- Qiagen said it has launched the first FDA-approved companion diagnostic for identifying breast cancer patients who may benefit from treatment with Novartis' Piqray (alpelisib).
- Novartis last week announced FDA approval of the kinase inhibitor designed specifically for hormone receptor (HR)-positive, human epidermal growth factor receptor 2 (HER2)-negative advanced breast cancer patients with a PIK3CA mutation.
- Qiagen said it has a worldwide co-exclusive license from Johns Hopkins University for PCR-based companion diagnostics based on mutations in the PIK3CA gene.
PIK3CA is the most commonly mutated gene in HR+/HER2- breast cancer. About 40% of HR+ advanced breast cancer patients have the mutation, which is associated with tumor growth, according to Novartis. The Piqray treatment is intended to help those patients battle resistance to endocrine treatment.
In its pivotal trial, Piqray in combination with fulvestrant, an anti-estrogen used to treat hormone-receptor positive metastatic breast cancer, nearly doubled median progression-free survival, compared to fulvestrant alone, in HR+/HER2- advanced breast cancer patients with a PIK3CA mutation, Novartis said.

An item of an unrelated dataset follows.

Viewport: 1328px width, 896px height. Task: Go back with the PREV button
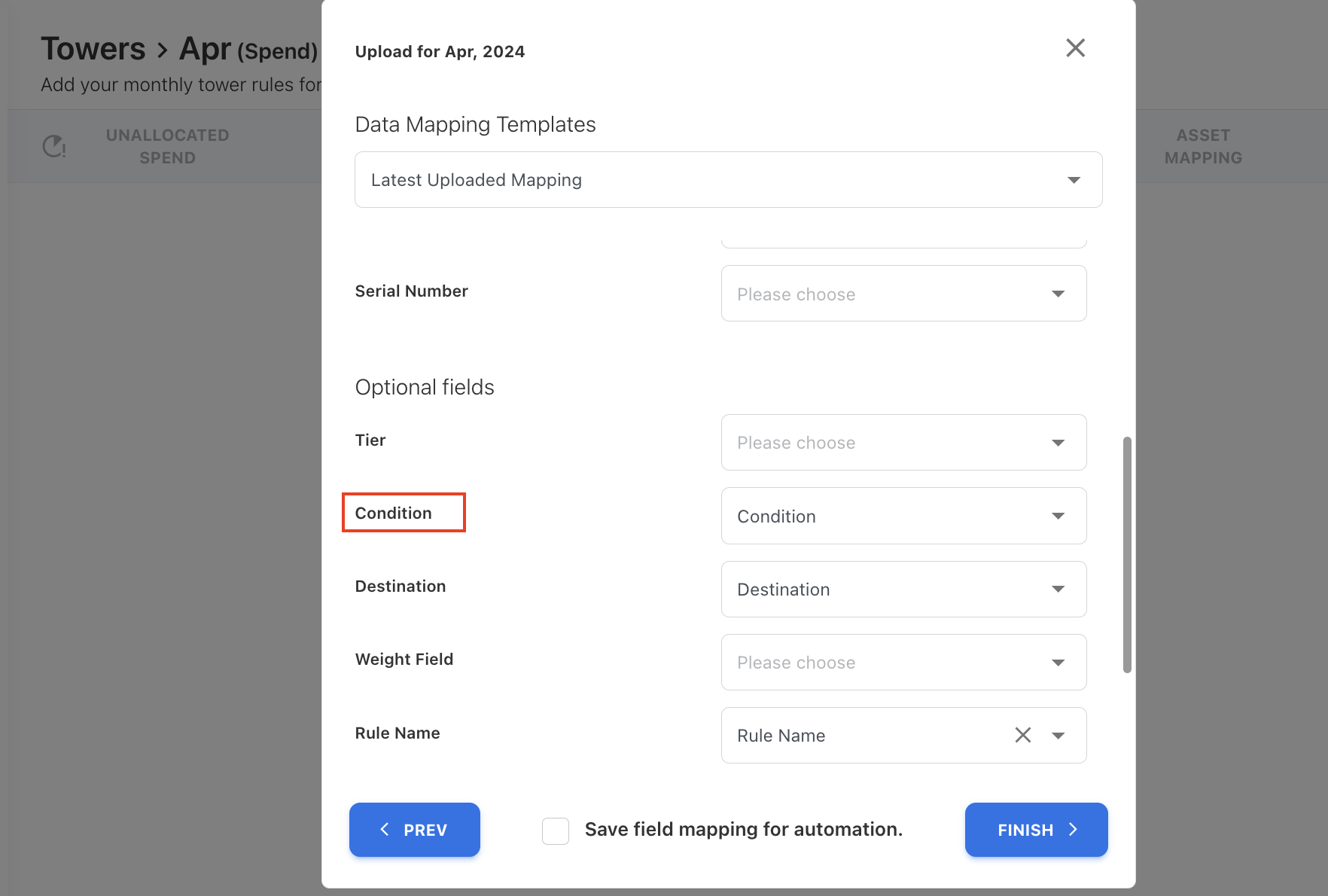[x=415, y=830]
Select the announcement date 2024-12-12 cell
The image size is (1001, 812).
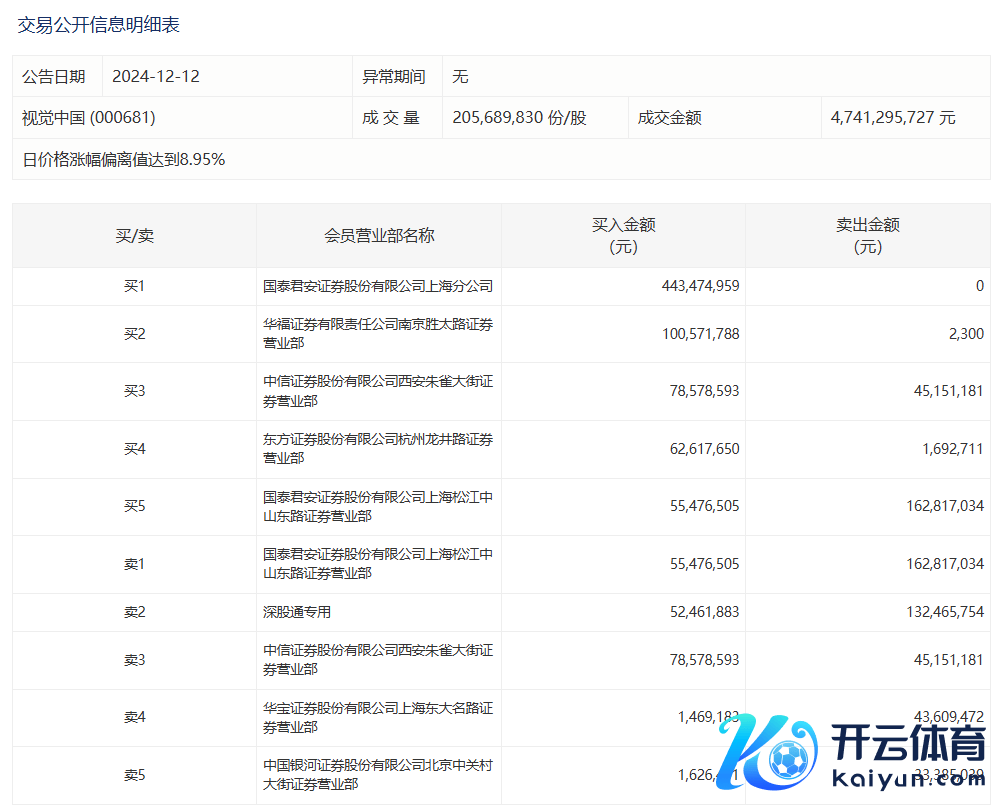156,77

Progression-free survival increased to 11.0 months from 5.7 months.
The Novartis drug is indicated in combination with fulvestrant for the treatment of postmenopausal women and men with HR+/HER2- PIK3CA-mutated, advanced or metastatic breast cancer as detected by an FDA-approved test following progression on an endocrine-based regimen.
Qiagen said its companion assay detects 11 PIK3CA mutations. The co-approval of the Therascreen PIK3CA Kit with PIQRAY marks the seventh FDA approval of a therapy with a Qiagen companion diagnostic assay, the Netherlands-based test maker said.
The kit is the first companion diagnostic assay to receive FDA premarket approval for use in any cancer indication to detect activating mutations in the PIK3CA gene and the first FDA-approved assay for breast cancer to use plasma specimens as a liquid biopsy, Qiagen said. The real-time qualitative kit is processed on QIAGEN's Rotor-Gene Q MDx instrument used for automated amplification and detection.
Qiagen said the Therascreen PIK3CA Kit is available immediately at certain U.S. laboratories.